The main wing is supplied in two halves and does have shallow inserts for the location of the cabane and wing struts, these are very shallow and would no doubt benefit from drilling out prior to construction.
The glazed parts are thin and distortion free and include the forward windscreen, central sliding portion, a clear instrument panel with raised detail to depict the flight instruments, the rear cockpit is not forgotten with the radio operator’s work station also moulded in clear. Bringing up the clear parts is a smart landing light that will have to be inserted into the lower wing before the parts are brought together.
The front office made up of 12 parts, the seat is slightly on the thick side, but nothing 2 minutes with a sanding stick wont fix.
The rear office is made up of almost 50 parts covering all the radios, camera bay and machine gun.
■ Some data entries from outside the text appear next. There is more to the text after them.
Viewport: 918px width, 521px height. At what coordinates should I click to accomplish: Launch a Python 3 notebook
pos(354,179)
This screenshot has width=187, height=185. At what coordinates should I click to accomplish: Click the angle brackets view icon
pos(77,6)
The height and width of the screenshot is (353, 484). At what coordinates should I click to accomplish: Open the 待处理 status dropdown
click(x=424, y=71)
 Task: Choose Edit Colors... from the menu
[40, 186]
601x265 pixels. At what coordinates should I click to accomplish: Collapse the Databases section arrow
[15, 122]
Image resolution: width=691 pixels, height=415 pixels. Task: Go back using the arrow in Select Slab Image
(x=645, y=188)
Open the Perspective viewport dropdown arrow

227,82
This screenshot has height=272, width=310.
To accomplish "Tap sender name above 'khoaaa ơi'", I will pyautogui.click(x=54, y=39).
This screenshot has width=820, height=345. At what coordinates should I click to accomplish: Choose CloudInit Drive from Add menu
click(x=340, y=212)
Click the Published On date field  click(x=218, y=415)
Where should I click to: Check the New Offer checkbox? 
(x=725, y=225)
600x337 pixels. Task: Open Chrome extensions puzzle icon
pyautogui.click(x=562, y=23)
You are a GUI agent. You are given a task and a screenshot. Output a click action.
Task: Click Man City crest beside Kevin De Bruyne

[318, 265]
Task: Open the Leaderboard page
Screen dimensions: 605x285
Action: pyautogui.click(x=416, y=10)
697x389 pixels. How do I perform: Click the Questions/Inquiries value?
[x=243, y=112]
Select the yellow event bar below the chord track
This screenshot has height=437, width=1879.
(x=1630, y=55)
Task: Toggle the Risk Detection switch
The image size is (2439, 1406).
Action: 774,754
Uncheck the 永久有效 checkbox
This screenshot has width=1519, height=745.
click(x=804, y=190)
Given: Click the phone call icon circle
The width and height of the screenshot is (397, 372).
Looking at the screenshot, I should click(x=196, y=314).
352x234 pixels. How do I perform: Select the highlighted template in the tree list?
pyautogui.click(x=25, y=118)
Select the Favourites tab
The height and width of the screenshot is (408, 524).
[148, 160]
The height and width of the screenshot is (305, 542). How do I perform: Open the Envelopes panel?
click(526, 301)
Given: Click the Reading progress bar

All this is attached to crisp internal rib detail on the fuselage parts. Looks like it will build into a busy and realistic representation of this work space.
The under fuselage camera port is modelled in the closed position. I have found few references for the door arrangement but as the large fixed camera is supplied in the kit it would be worth thinking about opening the camera lens doors.
Horizontal stabilisers are split in two parts each but the rudder, elevators and flaps are one piece and display suitably thin trailing edges and good fabric effect when required.
The power plant is made up from nine parts and is wrapped in a tricky 3 part cowl that may pose a challenge. This is attached to a 6-part firewall and engine support struts, a nice touch if you want to open the engine up. Many of the smaller external parts that were absent from the FM version are supplied, like the external power generator and various external radiators and air scoops, all in all adding to the complexity and busy external appearance of the kit.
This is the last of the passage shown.